== DOCUMENT ==
Next morning, as I was learning that even the hangovers are bigger in Texas, my misery was gradually assuaged by a breakfast of Tex-Mex at a place named Las Manitas. Every year, this joint is jammed, and for good reason. Even if all the place served was beans, I'd eat there. Mid-enchilada, I looked up to see no less a celeb than ex-Texas governor Ann Richards, resplendent among the scruffy, ashtray-eyed rock crowd. She asked me if I was having a good time at SXSW, and I said yes. Sometimes you have to make those quick decisions.

The music's the thing, and that night I dove in, ears first. When you've got something like 160 bands playing in a five-hour period, it's not always easy to see who you want. Standouts: a passionate set by Kevin Salem and something named Friends of Dean Martin. For the latter act, I had no idea what to expect--and then it turned out to be Arizona's very own Giant Sand, doing lounge favorites.
===
TASK INSTRUCTIONS »
A) Rewrite the paragraph of the SXSW piece that begins "The music's the thing" in a shorter form, keeping its main facts.
B) Reproduce the stretch of the SXSW piece from "Next morning, as" through "those quick decisions.", changing "beans" to "tortillas".
== SUPPLIED ENTRIES ==
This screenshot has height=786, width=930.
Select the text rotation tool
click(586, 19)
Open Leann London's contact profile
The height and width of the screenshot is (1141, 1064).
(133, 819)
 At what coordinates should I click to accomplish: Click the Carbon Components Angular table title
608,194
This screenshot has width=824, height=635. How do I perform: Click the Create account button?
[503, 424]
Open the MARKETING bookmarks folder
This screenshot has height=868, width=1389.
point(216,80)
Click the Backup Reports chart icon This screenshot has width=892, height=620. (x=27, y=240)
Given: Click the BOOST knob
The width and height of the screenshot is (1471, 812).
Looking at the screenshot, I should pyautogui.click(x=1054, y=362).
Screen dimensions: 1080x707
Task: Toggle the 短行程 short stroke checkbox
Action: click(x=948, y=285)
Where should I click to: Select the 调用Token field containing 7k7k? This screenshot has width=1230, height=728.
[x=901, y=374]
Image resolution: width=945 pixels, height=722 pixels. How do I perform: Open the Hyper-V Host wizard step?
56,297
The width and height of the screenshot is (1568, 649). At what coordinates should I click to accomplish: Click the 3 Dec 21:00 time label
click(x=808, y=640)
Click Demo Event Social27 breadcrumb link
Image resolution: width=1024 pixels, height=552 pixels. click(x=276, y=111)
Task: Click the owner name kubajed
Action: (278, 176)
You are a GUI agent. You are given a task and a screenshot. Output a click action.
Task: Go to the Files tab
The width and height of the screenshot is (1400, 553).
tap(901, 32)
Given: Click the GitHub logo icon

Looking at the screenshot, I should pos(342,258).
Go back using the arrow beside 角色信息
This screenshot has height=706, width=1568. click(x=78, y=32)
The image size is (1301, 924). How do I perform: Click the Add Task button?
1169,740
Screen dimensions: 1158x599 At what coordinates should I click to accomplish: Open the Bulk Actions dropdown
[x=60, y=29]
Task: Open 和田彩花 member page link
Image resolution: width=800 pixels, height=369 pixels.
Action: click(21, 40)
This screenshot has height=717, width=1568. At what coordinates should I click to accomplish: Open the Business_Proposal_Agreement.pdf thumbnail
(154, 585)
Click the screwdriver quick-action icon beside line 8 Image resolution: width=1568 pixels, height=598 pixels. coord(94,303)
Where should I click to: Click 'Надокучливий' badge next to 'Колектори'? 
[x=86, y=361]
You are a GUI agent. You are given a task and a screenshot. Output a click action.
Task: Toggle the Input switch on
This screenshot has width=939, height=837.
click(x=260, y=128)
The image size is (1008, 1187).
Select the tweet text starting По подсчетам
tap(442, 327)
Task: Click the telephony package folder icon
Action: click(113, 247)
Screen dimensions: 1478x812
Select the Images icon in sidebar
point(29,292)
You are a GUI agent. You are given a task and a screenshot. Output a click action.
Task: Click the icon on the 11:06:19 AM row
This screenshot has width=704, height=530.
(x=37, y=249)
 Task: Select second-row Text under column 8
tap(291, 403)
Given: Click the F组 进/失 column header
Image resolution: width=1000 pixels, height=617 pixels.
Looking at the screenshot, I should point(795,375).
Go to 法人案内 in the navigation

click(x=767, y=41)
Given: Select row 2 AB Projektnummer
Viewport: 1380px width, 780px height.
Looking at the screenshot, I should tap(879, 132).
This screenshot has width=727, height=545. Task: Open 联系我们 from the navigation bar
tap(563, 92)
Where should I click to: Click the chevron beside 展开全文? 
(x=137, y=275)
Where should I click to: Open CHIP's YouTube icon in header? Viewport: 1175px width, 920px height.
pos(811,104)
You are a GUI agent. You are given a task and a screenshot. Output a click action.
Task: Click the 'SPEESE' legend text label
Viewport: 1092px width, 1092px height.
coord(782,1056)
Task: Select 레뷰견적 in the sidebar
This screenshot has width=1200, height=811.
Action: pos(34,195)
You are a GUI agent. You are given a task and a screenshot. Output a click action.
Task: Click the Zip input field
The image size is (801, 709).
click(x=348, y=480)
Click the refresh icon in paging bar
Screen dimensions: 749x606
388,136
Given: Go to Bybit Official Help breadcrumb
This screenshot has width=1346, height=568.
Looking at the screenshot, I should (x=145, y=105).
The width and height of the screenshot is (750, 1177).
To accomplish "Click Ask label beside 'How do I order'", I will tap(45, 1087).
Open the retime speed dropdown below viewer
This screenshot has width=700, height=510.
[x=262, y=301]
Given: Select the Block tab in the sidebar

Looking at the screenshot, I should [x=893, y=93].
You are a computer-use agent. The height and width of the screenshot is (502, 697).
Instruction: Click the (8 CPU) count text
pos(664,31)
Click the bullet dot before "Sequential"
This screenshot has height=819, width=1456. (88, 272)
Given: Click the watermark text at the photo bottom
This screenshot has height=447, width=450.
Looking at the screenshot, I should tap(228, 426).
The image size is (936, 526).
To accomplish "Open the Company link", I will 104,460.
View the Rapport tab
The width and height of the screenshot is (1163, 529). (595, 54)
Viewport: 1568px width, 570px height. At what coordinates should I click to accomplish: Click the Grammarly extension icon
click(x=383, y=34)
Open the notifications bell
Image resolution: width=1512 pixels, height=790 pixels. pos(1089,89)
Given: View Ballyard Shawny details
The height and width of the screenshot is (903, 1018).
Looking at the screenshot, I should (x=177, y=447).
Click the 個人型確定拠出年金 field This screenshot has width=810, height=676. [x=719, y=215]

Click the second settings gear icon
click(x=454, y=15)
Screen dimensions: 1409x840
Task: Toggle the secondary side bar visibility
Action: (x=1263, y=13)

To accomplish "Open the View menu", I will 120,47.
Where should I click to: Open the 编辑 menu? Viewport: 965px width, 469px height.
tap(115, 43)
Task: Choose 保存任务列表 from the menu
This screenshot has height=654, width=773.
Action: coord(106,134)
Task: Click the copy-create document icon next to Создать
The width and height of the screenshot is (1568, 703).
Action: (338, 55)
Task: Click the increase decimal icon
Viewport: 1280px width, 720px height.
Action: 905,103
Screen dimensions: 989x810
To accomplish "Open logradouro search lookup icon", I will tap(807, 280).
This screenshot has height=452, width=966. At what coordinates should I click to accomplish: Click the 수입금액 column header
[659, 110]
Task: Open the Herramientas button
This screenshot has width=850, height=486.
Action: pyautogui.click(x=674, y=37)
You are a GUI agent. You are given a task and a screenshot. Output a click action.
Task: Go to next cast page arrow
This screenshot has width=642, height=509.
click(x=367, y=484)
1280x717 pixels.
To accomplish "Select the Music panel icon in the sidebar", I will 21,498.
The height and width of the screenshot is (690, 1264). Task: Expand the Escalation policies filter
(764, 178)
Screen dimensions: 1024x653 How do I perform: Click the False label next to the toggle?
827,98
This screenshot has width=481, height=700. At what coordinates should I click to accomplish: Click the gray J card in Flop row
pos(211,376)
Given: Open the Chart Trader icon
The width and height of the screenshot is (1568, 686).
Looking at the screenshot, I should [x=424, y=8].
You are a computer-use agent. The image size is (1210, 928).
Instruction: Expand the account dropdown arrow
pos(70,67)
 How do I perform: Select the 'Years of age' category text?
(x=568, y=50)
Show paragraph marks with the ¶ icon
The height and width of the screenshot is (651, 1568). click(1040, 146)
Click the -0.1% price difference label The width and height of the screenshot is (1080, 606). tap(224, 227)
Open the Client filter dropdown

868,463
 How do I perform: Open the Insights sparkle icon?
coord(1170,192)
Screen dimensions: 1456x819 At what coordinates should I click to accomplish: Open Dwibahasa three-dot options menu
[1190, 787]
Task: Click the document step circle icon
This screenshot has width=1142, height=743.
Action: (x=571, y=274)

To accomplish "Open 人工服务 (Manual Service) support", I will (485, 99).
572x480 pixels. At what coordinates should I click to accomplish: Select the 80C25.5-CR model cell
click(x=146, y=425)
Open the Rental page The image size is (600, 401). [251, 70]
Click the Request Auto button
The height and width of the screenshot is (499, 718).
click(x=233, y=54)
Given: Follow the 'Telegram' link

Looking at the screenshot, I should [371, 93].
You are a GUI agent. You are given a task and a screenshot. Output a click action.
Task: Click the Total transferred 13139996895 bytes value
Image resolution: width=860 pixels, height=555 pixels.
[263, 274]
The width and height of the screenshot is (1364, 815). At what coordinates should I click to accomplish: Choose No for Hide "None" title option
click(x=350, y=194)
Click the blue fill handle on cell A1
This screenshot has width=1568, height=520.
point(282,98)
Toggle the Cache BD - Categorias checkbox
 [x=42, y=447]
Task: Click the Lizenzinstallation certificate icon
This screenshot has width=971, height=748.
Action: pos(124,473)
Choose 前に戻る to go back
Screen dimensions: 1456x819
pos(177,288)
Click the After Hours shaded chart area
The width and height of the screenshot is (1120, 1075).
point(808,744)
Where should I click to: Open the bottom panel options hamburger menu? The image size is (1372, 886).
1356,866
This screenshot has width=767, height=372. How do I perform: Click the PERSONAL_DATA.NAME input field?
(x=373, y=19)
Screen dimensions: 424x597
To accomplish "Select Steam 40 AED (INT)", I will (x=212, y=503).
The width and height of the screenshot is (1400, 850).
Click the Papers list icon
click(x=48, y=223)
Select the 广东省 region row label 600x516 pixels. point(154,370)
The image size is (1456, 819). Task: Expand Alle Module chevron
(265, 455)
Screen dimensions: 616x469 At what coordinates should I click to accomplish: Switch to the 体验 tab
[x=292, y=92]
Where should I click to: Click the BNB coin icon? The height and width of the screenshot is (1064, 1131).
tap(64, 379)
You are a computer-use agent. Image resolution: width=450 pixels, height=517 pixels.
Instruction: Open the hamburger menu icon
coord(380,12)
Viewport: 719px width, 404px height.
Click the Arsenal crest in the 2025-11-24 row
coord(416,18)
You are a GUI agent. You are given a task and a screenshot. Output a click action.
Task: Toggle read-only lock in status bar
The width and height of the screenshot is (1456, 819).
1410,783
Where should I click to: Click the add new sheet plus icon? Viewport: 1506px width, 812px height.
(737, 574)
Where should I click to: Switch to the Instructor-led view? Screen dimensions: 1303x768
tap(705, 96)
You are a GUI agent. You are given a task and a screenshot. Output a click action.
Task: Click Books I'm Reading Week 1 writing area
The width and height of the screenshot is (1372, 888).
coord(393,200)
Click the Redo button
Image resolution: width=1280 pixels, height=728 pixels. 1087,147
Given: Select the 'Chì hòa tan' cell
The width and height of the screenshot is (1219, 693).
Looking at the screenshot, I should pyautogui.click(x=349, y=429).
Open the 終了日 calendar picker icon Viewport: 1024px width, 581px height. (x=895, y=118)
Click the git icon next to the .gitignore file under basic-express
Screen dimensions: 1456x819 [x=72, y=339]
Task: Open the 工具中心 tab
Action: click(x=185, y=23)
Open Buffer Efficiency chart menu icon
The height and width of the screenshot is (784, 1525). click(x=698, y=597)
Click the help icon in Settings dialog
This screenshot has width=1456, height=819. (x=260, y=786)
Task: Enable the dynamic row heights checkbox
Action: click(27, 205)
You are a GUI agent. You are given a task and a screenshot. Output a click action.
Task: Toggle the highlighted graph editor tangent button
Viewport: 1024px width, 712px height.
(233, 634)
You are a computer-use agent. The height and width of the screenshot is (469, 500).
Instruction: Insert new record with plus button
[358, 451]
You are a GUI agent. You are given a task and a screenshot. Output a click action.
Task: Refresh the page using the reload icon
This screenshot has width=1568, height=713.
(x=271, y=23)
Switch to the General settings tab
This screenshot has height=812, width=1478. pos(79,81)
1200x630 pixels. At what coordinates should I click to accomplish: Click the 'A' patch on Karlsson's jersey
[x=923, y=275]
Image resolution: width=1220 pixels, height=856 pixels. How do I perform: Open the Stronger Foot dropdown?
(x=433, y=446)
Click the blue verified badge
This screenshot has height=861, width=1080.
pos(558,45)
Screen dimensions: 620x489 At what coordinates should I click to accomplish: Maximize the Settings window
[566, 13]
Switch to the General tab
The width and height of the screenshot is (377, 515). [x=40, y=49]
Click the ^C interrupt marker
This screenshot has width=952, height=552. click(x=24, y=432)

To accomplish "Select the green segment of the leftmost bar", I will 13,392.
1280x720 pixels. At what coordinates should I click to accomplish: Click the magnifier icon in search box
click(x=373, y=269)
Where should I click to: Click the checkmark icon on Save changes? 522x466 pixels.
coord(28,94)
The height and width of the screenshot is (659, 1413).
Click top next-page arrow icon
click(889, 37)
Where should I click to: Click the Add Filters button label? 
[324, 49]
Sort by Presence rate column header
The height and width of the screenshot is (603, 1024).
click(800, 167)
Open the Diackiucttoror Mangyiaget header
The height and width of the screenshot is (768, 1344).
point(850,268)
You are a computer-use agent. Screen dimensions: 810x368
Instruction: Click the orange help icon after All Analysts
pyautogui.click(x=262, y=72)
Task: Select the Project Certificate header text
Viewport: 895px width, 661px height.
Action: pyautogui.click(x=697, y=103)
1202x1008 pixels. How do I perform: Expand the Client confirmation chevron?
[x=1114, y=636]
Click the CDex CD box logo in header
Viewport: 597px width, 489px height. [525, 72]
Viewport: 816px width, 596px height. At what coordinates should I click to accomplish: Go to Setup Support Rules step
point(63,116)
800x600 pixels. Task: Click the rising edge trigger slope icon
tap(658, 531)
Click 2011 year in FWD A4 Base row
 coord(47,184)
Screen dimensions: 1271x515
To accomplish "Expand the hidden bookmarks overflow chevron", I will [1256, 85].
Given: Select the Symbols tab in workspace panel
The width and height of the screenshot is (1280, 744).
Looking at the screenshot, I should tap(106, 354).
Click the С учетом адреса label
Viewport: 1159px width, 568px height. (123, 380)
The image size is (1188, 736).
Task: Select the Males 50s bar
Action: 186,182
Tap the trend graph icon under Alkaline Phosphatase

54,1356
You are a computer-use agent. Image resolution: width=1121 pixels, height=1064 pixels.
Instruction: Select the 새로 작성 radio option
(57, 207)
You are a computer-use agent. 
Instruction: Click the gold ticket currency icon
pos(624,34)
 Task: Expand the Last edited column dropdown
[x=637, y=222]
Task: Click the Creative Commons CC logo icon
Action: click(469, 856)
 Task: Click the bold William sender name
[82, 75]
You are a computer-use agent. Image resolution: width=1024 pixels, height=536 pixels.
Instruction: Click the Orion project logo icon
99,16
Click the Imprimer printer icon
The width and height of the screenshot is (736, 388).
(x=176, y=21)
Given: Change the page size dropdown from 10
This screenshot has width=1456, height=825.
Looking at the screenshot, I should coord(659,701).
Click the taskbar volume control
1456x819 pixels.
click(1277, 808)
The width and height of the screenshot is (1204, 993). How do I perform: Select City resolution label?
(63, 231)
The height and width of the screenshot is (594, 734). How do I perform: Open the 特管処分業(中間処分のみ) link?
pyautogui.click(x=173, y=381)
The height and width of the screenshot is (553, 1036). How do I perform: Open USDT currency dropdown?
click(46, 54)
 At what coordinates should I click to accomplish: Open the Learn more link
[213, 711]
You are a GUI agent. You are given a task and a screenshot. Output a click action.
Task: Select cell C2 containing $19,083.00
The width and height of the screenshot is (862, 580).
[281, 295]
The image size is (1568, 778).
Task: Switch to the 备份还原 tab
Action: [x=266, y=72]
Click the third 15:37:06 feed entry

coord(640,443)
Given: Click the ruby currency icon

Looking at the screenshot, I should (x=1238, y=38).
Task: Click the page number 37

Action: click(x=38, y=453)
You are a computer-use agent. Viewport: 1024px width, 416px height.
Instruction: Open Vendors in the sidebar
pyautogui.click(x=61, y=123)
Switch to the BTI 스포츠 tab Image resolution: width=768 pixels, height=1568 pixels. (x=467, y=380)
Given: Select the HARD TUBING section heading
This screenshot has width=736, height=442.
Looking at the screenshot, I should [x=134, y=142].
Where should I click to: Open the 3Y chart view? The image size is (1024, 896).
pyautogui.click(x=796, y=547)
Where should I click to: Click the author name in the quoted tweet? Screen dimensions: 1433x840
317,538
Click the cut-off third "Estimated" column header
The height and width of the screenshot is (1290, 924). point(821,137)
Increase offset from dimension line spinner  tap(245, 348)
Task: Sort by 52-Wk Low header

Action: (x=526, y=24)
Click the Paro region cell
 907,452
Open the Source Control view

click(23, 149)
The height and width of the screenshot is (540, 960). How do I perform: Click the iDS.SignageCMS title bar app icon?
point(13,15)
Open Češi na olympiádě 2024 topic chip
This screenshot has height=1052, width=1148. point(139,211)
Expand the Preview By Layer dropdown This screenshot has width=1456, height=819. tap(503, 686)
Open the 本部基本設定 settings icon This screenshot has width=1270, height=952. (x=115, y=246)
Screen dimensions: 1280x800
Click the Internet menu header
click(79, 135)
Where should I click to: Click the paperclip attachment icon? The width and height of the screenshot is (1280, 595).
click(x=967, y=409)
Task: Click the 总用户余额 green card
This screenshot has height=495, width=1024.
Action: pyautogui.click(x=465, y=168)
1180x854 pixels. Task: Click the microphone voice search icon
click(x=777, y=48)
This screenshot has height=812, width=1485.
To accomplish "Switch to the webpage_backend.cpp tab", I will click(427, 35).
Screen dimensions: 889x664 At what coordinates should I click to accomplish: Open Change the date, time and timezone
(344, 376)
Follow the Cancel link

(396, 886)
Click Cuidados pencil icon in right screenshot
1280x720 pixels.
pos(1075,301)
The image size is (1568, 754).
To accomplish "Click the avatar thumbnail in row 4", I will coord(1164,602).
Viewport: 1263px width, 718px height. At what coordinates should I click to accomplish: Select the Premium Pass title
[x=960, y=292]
===
ANSWERS »
A) That night was given over to music. With about 160 bands playing in five hours, it wasn't always easy to see the ones you wanted. The standouts were a passionate set by Kevin Salem and an act called Friends of Dean Martin, which turned out to be Arizona's Giant Sand doing lounge favorites.

B)
Next morning, as I was learning that even the hangovers are bigger in Texas, my misery was gradually assuaged by a breakfast of Tex-Mex at a place named Las Manitas. Every year, this joint is jammed, and for good reason. Even if all the place served was tortillas, I'd eat there. Mid-enchilada, I looked up to see no less a celeb than ex-Texas governor Ann Richards, resplendent among the scruffy, ashtray-eyed rock crowd. She asked me if I was having a good time at SXSW, and I said yes. Sometimes you have to make those quick decisions.